Silence is your friend, but too many people in voiceover and public speaking don’t know how to use it to their benefit. You might think this business is all about using your voice, and yes of course it is, but it’s also about knowing when not to use it. You’ve heard of the term pregnant pause right? What does that mean? It means that pause has the ability, in its silence, to create something new and amazing, humorous and surprising.
Most people just getting started in voiceover like to fill every nano-second of their audition or practice sessions with non-stop speaking, but there are many scripts that benefit greatly from an awkward pause, from a silent, comic beat, from not talking. These scripts often involve a person’s thinking process and we, the audience, need to hear that. The thinking process takes time, we need to consider how we are feeling about something, what the right words are to express that feeling. When we, the audience, hear that thought process happening in a commercial right there in the moment it sounds real, we accept it as real, and therefore, we grant the person voicing that script a certain integrity, a genuineness that is essential to making that script work, and if it’s a producer or casting director that’s listening to an audition, well, they might be much likelier to grant that person a job.
Quite often, voiceover work sounds too canned, too ready made, too directly off the page, and not enough in the moment. It isn’t quirky, or whimsical, the piece doesn’t have a chance to breathe. Sometimes, I think people are just plain scared of silence because you know what silence does? It allows the truth in, and some people don’t want to be faced with the truth; that maybe they’re not that good, or that they don’t trust themselves to know what to do with silence in the first place. But if you are going to make a go of it in this business, you are going to have to make silence an asset you know how to use effectively.

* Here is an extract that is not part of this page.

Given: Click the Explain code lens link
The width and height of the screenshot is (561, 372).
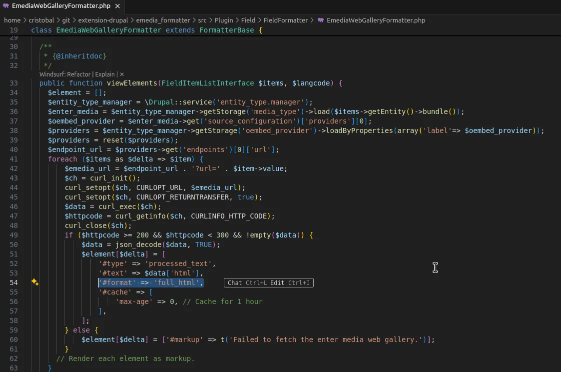Looking at the screenshot, I should [x=105, y=74].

When you understand how totally cool silence is as a tool in your bag of tricks, you will be able to make people laugh with it, be deeply moved by it, you will be able to make a salient point, or maybe create a witty moment of sarcasm. The next time you pick up a piece of copy, see if you can’t play around with some lines so that silence, even if brief, can accentuate or emphasize a point necessary to making that script come alive. I’ll even take this one step further. If the script allows, try pausing in an unusual or weird place. It may surprise you and give you a whole new take on how to bring that script to life. And who knows, in an audition, such a different read could give the casting director just the pause they need to consider you for the job.